### Written request
Rewrite the listing below as a numbered list, leaving out blank lines and pictures.
++++ Dataset rows ++++
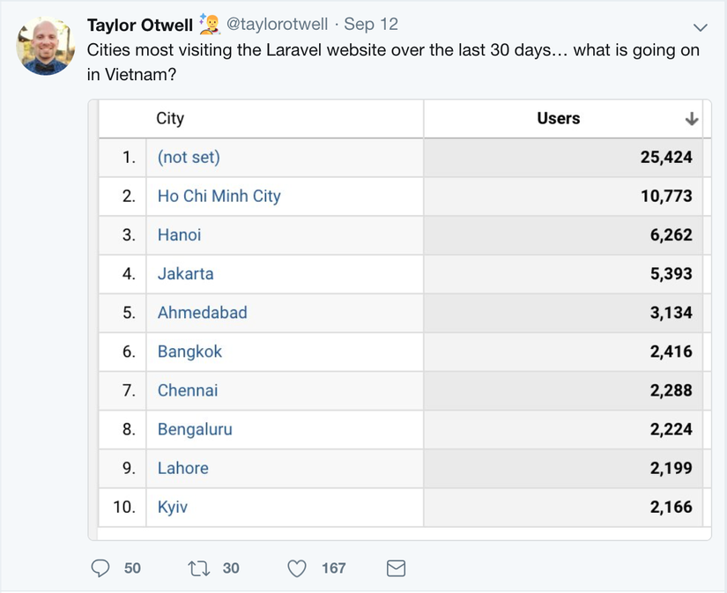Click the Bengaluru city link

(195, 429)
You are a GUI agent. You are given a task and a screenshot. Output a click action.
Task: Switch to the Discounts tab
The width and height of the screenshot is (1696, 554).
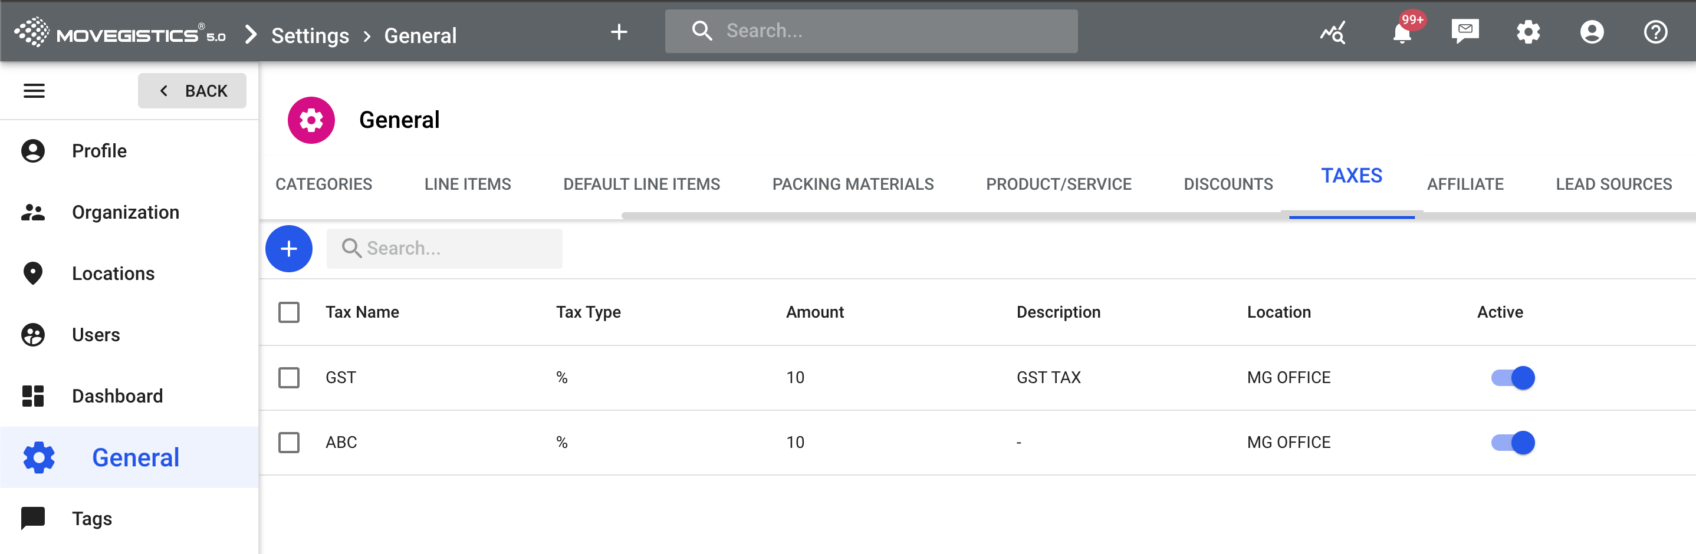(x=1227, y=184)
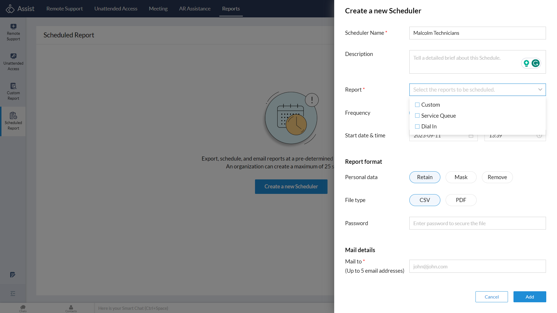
++++
### Finished exercise
1. Click the Bengaluru city link
2. (195, 429)
3. You are a GUI agent. You are given a task and a screenshot. Output a click action.
4. Task: Switch to the Discounts tab
5. The width and height of the screenshot is (1696, 554).
6. (x=1227, y=184)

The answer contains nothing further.